Есть минуты, где ты готов застрелиться. И со всем тем ты затянут, раздушен, завит, ты кланяешься, и шаркаешь, и отдаешь визиты, и к тому же можешь быть уверен, что никто решительно тебя не любит и все над тобой смеются.
Так пробился я два года. Но тогда заметил я, что в свете на меня начали глядеть с каким-то презрительным и обидным сожалением. Мне меньше кланялись. Меня забывали в приглашениях. Меня в мазурке перестали выбирать, и мало-помалу все мои друзья начали отдаляться от меня, передавая друг другу не совсем им неприятную весть о моем разорении. «Сам виноват, — говорили они. — Зачем лезет он за другими?

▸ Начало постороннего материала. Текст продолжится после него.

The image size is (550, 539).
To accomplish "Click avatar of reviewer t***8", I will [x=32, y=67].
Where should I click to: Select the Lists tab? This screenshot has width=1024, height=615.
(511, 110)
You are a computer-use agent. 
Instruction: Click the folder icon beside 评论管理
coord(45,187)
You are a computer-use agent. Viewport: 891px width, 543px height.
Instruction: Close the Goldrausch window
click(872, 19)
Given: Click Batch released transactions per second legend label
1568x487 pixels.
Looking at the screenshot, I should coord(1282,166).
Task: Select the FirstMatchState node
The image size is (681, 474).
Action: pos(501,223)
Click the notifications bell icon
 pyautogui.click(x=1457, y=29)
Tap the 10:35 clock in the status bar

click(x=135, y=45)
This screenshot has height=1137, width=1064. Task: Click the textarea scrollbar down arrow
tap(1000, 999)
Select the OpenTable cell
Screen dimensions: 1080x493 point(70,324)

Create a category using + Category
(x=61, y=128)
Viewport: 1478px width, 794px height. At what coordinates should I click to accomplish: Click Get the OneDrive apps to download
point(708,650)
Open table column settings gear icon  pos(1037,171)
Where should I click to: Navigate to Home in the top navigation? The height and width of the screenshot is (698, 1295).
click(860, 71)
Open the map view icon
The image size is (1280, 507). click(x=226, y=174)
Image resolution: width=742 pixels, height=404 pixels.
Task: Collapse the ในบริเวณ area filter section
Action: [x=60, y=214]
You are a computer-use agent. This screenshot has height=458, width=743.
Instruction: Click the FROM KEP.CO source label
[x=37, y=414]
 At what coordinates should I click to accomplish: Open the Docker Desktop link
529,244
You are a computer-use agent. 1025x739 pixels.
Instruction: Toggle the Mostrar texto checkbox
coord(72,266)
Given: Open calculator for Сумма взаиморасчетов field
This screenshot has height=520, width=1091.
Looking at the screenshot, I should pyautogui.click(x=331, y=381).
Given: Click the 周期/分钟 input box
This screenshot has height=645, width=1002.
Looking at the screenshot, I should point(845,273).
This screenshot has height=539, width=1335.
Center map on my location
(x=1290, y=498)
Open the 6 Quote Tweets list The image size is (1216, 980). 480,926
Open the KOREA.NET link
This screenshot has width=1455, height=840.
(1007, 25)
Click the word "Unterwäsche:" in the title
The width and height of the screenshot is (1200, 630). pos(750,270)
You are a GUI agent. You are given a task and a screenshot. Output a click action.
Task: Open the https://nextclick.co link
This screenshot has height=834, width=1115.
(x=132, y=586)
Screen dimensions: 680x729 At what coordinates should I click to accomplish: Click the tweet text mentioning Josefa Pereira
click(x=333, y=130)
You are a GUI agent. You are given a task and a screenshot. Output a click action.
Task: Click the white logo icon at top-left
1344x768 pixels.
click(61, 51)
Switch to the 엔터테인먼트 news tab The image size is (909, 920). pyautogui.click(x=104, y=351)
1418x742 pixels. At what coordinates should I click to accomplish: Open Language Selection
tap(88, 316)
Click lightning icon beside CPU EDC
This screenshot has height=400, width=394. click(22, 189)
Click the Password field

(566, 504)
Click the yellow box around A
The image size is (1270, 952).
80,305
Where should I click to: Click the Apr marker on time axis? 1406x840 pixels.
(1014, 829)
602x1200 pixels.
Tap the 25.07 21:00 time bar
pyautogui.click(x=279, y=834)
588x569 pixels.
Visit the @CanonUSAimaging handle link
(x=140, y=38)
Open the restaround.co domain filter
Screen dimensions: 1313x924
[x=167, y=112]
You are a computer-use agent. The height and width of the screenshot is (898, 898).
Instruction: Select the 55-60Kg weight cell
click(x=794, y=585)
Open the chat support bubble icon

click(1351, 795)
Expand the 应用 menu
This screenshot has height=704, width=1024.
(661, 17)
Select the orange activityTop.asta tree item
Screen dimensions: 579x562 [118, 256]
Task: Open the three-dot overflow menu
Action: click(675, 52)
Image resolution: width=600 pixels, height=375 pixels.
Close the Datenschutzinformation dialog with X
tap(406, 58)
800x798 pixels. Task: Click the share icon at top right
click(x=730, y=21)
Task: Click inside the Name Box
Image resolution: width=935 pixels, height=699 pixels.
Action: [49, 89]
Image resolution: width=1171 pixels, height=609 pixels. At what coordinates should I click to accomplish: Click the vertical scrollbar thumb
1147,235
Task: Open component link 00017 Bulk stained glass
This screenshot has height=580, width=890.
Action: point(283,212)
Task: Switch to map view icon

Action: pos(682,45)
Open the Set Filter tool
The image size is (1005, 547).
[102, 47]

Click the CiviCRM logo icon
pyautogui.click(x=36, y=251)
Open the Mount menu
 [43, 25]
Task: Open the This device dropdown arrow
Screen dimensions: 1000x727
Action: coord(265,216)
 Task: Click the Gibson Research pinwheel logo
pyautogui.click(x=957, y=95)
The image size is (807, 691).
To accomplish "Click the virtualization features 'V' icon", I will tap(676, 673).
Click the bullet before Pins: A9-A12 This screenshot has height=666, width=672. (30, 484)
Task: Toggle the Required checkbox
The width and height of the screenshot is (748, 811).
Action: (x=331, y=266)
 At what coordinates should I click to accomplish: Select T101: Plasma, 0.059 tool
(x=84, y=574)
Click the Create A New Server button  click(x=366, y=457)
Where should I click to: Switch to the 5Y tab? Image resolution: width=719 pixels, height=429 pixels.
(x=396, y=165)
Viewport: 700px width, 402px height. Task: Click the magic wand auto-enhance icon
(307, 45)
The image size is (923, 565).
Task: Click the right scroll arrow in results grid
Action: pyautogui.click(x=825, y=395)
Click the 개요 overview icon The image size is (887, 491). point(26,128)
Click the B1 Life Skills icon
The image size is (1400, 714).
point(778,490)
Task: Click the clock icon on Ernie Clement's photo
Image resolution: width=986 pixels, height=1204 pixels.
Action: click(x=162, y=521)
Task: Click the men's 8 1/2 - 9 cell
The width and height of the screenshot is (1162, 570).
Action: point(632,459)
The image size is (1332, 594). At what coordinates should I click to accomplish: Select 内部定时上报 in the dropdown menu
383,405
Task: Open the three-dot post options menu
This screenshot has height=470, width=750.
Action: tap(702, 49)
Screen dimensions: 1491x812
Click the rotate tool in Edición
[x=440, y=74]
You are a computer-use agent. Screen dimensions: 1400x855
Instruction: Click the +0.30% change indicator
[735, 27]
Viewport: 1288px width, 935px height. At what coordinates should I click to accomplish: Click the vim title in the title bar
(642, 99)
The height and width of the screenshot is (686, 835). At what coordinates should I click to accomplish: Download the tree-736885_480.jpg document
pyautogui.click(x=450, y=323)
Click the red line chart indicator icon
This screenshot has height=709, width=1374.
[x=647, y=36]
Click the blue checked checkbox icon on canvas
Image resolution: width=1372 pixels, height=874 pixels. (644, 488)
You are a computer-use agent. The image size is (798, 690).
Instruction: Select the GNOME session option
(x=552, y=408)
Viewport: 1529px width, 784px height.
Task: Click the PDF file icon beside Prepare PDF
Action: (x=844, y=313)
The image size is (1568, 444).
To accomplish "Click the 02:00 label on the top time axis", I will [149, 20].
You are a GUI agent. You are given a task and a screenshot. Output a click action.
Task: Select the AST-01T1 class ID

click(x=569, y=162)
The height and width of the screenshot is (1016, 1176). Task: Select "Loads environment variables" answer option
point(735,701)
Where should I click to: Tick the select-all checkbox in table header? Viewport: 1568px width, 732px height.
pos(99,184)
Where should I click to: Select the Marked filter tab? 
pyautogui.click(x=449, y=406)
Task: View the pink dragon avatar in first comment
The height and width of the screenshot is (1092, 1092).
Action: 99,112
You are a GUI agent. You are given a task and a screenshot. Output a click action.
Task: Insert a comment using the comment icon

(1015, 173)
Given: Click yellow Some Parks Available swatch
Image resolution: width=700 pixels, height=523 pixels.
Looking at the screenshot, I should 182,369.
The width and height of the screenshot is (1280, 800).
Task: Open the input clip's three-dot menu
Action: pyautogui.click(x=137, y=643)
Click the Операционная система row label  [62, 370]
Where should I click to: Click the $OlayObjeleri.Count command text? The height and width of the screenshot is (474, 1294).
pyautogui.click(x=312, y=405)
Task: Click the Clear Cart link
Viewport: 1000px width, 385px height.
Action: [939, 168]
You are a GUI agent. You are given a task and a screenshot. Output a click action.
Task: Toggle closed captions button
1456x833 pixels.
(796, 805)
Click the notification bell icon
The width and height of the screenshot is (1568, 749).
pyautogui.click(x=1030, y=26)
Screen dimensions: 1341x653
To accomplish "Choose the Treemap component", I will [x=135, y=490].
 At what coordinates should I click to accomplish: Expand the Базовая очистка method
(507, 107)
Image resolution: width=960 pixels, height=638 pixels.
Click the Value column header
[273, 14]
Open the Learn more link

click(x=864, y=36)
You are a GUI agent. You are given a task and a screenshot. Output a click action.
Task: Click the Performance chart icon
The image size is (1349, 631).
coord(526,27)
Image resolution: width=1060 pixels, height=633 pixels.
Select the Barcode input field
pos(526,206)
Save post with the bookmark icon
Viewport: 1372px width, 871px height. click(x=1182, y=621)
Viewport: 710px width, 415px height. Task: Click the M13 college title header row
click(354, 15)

Зачем живет он с нами?» И даже люди, которых я любил от души, как братьев, поворотились ко мне спиной, когда узнали, что не могут ни обыграть меня, ни пообедать хорошенько на мой счет, — и не только не видал я от них ни одного знака участия, но узнал еще, что они разглашают мое бедствие с какой-то странной жадностью и нахально острят над моим злополучием. Это было всего для меня досаднее. Я возненавидел Петербург и решился уехать. Я продал все, что имел, расплатился с кем мог, привел дела свои в возможный порядок и в одно прекрасное утро отправился с женою в Москву на жительство.